Article ID Journal Published Year Pages File Type
4524262 Applied Animal Behaviour Science 2006 16 Pages PDF
Abstract

Performance of scent-detection dogs might be negatively affected when they have been trained to discriminate between scents according to a handler-issued verbal cue, compared to dogs trained to only locate one scent. The performance of scent-detection dogs trained to locate only live scent (live-only dogs) was compared to that of scent-detection dogs trained to locate either live or cadaver scent depending on the handler's verbal cue (cross-trained dogs). Specifically, it was predicted that live-only dogs would be more successful than cross-trained dogs at locating live scent when cadaver scent was present. Twenty-three dogs (11 live-only and 12 cross-trained) were given handler commands to search for live scent in four search areas containing different combinations of scent: no scent, live scent, cadaver scent, and live/cadaver scent. Each dog ran each search area twice. Live-only dogs had significantly more correct responses than cross-trained dogs in the no scent, cadaver scent, and live/cadaver scent search areas.
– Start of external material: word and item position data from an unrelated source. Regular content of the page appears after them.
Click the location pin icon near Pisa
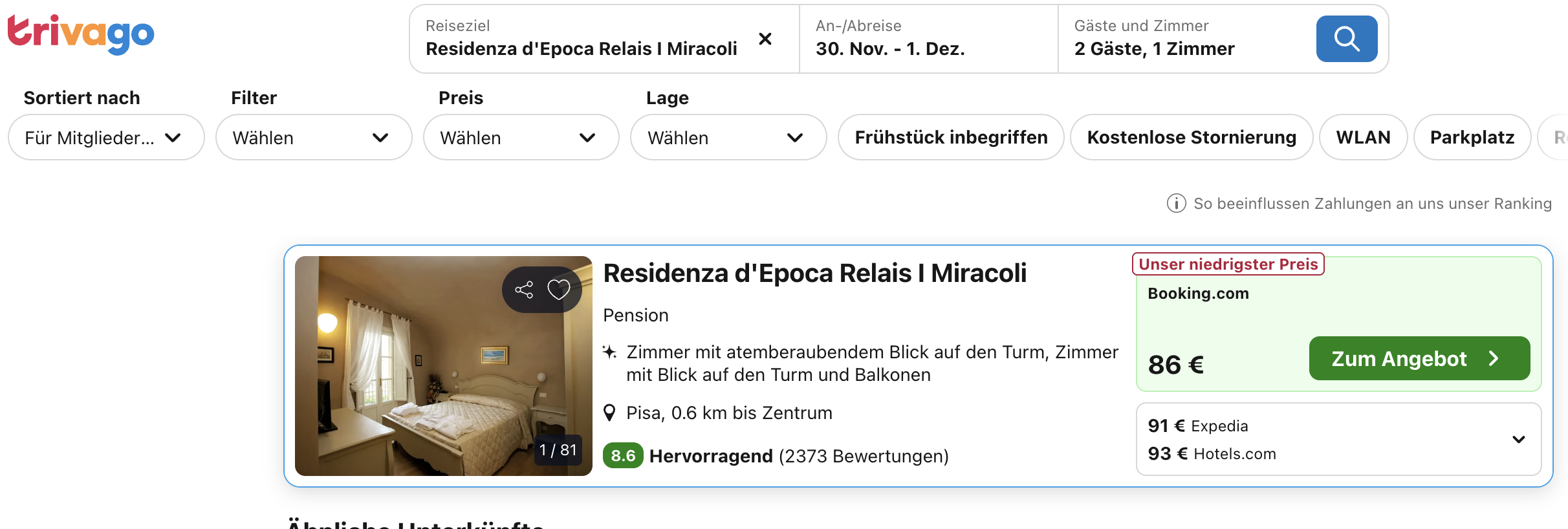 (x=609, y=413)
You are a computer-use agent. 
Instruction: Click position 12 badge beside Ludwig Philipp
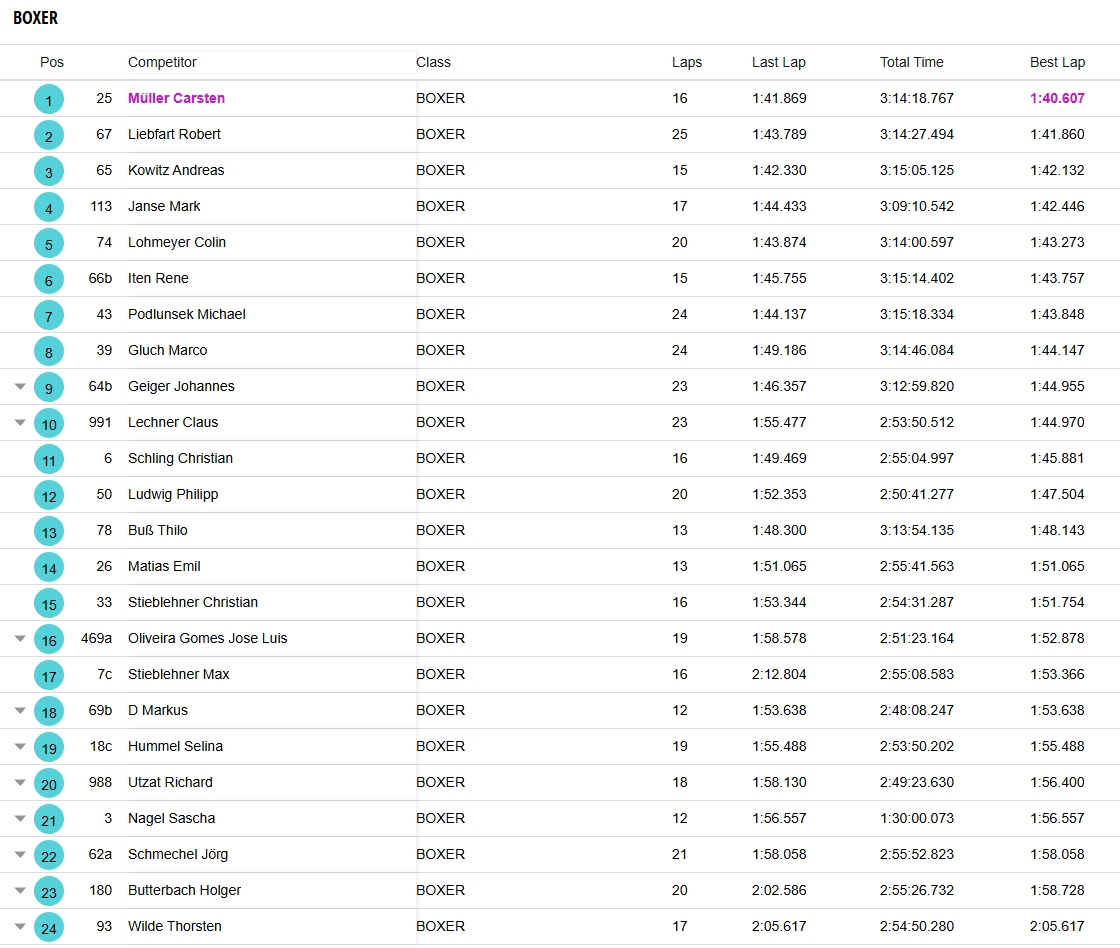[x=48, y=495]

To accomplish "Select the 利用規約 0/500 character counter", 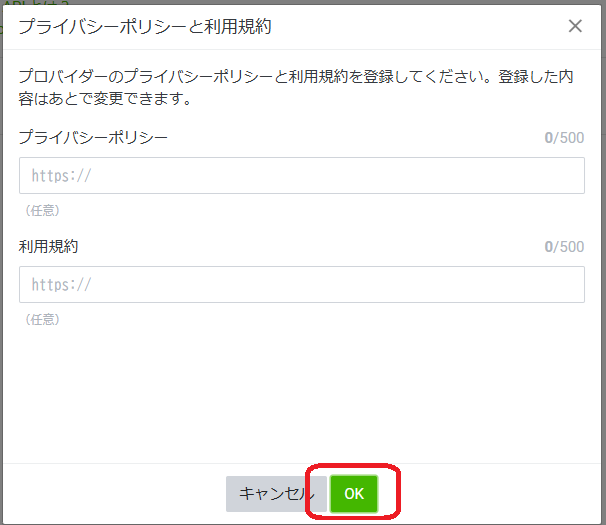I will tap(564, 247).
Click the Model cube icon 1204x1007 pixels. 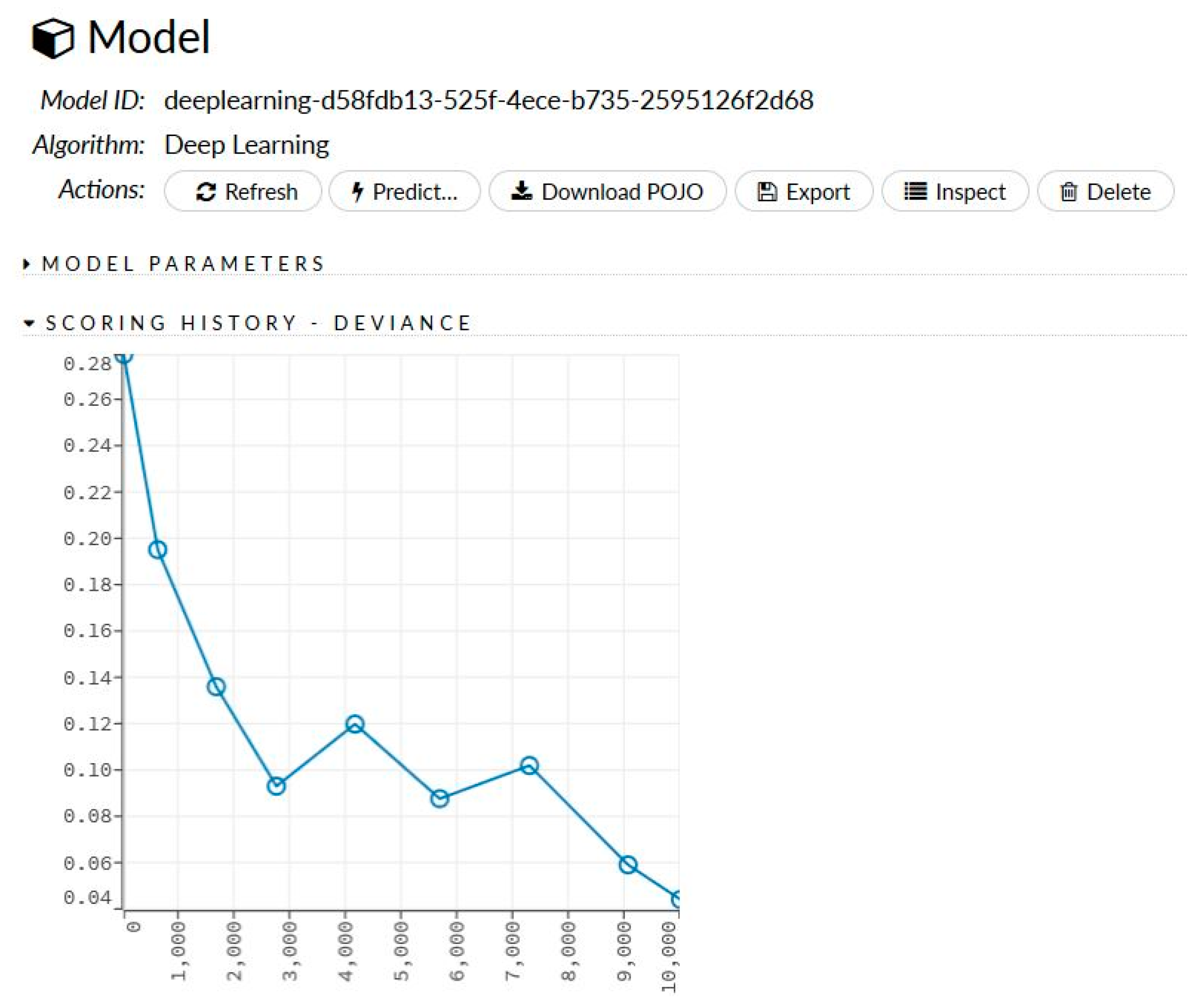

There was no significant performance difference between live-only and cross-trained dogs in the live scent search area, confirming detection abilities of the cross-trained dogs when presented with only live scent. The ability of cross-trained dogs to correctly indicate the presence or absence of live scent according to a verbal cue was compromised when cadaver scent or no scent was present. This strongly suggests that cross-trained dogs should not be deployed where cadaver scent is present and the desired target is live scent, for example, a disaster deployment of search dogs to locate surviving victims amongst possible non-survivors.